Las ciudades chilenas se enfrentan a una transformación silenciosa pero radical. El acelerado envejecimiento de la población, la proliferación de hogares unipersonales y el impacto del flujo migratorio están reconfigurando las demandas habitacionales del país. En el marco del Día Mundial de la Población, conmemorado cada 11 de julio, el debate ya no gira en torno a cómo expandir las urbes, sino a cómo adaptarlas de forma urgente para que sean inclusivas y habitables.
Rodrigo Mora, profesor del Magíster en Urbanismo de la Escuela de Postgrado de la Facultad de Arquitectura y Urbanismo de la Universidad de Chile, (FAU) señaló que en el caso de Chile, se presentan diversos factores demográficos. “En primer lugar, nuestro país enfrenta un acelerado proceso de envejecimiento de su población. Actualmente, existen 92 personas (mayores de 65 años) por cada 100 menores de 15 años, y las proyecciones indican que para 2028 habrá más adultos mayores que niños. Esta transformación demográfica se ve acentuada por la sostenida disminución de la tasa de fecundidad, que hoy bordea el 1,0, muy por debajo del 2,1 necesario para asegurar el reemplazo generacional”.

El académico señaló que a estos factores se le suma el aumento de la población migrante cercana a los 1,9 millones de personas, compuesta mayoritariamente por ciudadanos de otros países latinoamericanos. Al mismo tiempo, la estructura de los hogares también está cambiando: el tamaño promedio ha disminuido a 2,8 personas por hogar y los hogares unipersonales ya representan el 22% del total.
Estos procesos representan un desafío para el diseño de ciudades más inclusivas, sostenibles y resilientes, capaces de adaptarse a las transformaciones sociales y demográficas del siglo XXI.
“Actualmente hay un déficit cuantitativo de cerca de 700 mil viviendas. El envejecimiento significa que vamos a tener que pensar en formas de vivienda que permitan a las personas envejecer en el lugar, esto es, que tengan una red de cuidados, espacios públicos, y servicios a distancias caminables. Como las familias tienen menos hijos, o simplemente no los tienen, los modelos residenciales probablemente sean más pequeños, sin patios privados y más espacios colectivos”, señaló Mora.

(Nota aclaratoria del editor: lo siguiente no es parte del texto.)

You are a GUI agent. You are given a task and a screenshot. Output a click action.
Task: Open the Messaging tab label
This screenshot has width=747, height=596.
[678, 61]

Asimismo, el factor de la migración incrementa la demanda por viviendas en arriendo bien localizadas y de buena calidad, además de políticas que regulen este mercado. En este escenario, el urbanismo adquiere un rol estratégico al anticipar las necesidades futuras de la población y promover políticas públicas que favorezcan barrios con mejor acceso a servicios, espacios públicos, transporte y vivienda, contribuyendo a mejorar la calidad de vida de las personas.

En este sentido, Mora señaló que desde esta materia se puede pensar en diseñar ciudades más compactas y caminables, con menos dependencia automotriz. “Probablemente tendremos que avanzar hacia modelos residenciales que permitan a las personas mayores compartir con otras personas de su misma etapa de vida, ya sea a través de modalidades de arriendo o de propiedad compartida. Al mismo tiempo, será fundamental que estos espacios se ubiquen cerca de sus redes familiares, favoreciendo el contacto frecuente con hijos(as) y/o nietos(as). Asimismo, se requieren barrios con espacios públicos accesibles y de calidad que promuevan la actividad física, la vida comunitaria y el encuentro entre pares”.
En un escenario marcado por profundas transformaciones demográficas, la planificación urbana se vuelve una herramienta clave para anticipar los desafíos del futuro y mejorar la calidad de vida de las personas. En ese contexto, el Magíster en Urbanismo busca contribuir a la formación de especialistas preparados para enfrentar los retos que plantean las nuevas realidades sociales, territoriales y ambientales.